BUDYNEK BRAMNY WZNIESIONY W XIX WIEKU PRZEZ HRABIEGO JULIUSA VON BULOW, STAN W LATACH 2008 (WYŻEJ) I 2022
LEGENDA O ZŁEJ HILDEGARDZIE
Wśród chat na podgrodziu zamku w Płoninie stała niewielka, pochylona ze starości chałupa, pokryta strzechą porośniętą mchem. Żyła w niej garbata kobieta o imieniu Częstocha z młodziutką córką. Zajmowała się leczeniem i nie było w okolicy nikogo, kto tak jak ona potrafiłby pomóc w rozmaitych dolegliwościach. Zdarzało się jednak, że Częstocha odmawiała leczenia mówiąc, że widzi, iż na chorym położyła już swoją rękę śmierć i w takim przypadku ona chorego nie da rady ocalić. Tak stało się również, kiedy pan zamku spadł z konia i Częstochę zawołano na pomoc do umierającego. Rozgniewała się wówczas na nią straszliwie małżonka pana, wywodząca się z saskich grafów Hildegarda. Nakazała wyrzucić staruszkę z zamku, a po pogrzebie męża zaczęła rozpowiadać, że kobieta jest czarownicą. Szybko rozniosła się ta wieść po podgrodziu i jak to zazwyczaj bywa, rozprzestrzeniała się coraz dalej, ubarwiana przez kolejnych opowiadających. Doszło do tego, że zaczęto mówić, iż Częstocha spotyka się z diabłem, który przybywa do jej chaty pod postacią węża, że chodzi też do lasu na spotkania z nim pod pozorem zbierania ziół.

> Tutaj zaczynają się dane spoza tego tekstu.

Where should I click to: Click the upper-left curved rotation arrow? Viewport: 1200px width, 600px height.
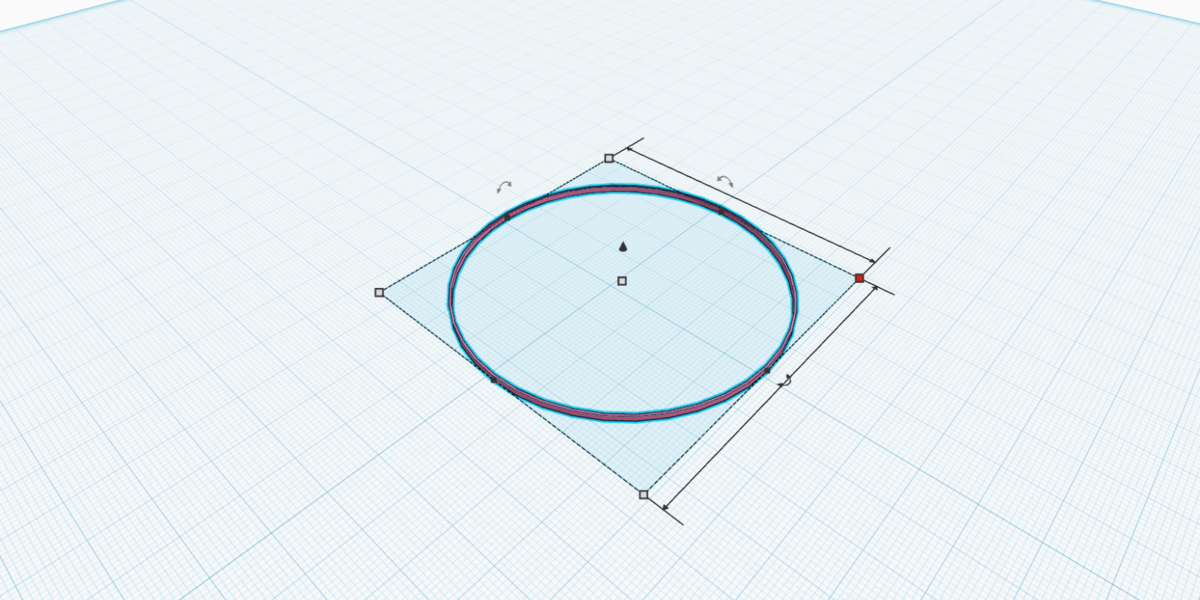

Pewnego roku do Płoniny przywędrowała zaraza. Ludzie zaczęli umierać jeden po drugim. Przerażenie ogarnęło zarówno mieszkańców zamku jak i chłopów na podgrodziu. Kiedy do wsi dotarli uciekinierzy z dużych miast, w których szalał mór, Hildegarda spakowała najdroższe rzeczy i ukryła się ze służącymi w grotach Połomu. Tuż potem uciekli również ci mieszkańcy podgrodzia, którzy jeszcze nie zaczęli chorować. Częstocha z córką zostały w swojej chacie. Wspólnie gotowały wywar z ziół i piły go, kąpały się i moczyły ubrania w tym naparze. Przez wiele dni zbierały leżące w chatach podgrodzia i na dworze trupy zmarłych i grzebały je w wykopanych przy drodze grobach. Zaraza wygasła jesienią, po przymrozkach i wkrótce ci, którzy ocaleli, zaczęli powracać do domów. Wróciła również Hildegarda z kilkoma jedynie sługami. Kazała wykadzić komnaty zamkowe i spalić wszystkie chaty na podgrodziu, aby oddalić ślady zarazy. Pachołkowie nie wykonali jednak rozkazu. Częstocha powiedziała im bowiem, że wszystkie zwłoki zostały już dawno pochowane i pokazała nawet miejsca, gdzie znajdowały się jeszcze nieporosłe trawą groby.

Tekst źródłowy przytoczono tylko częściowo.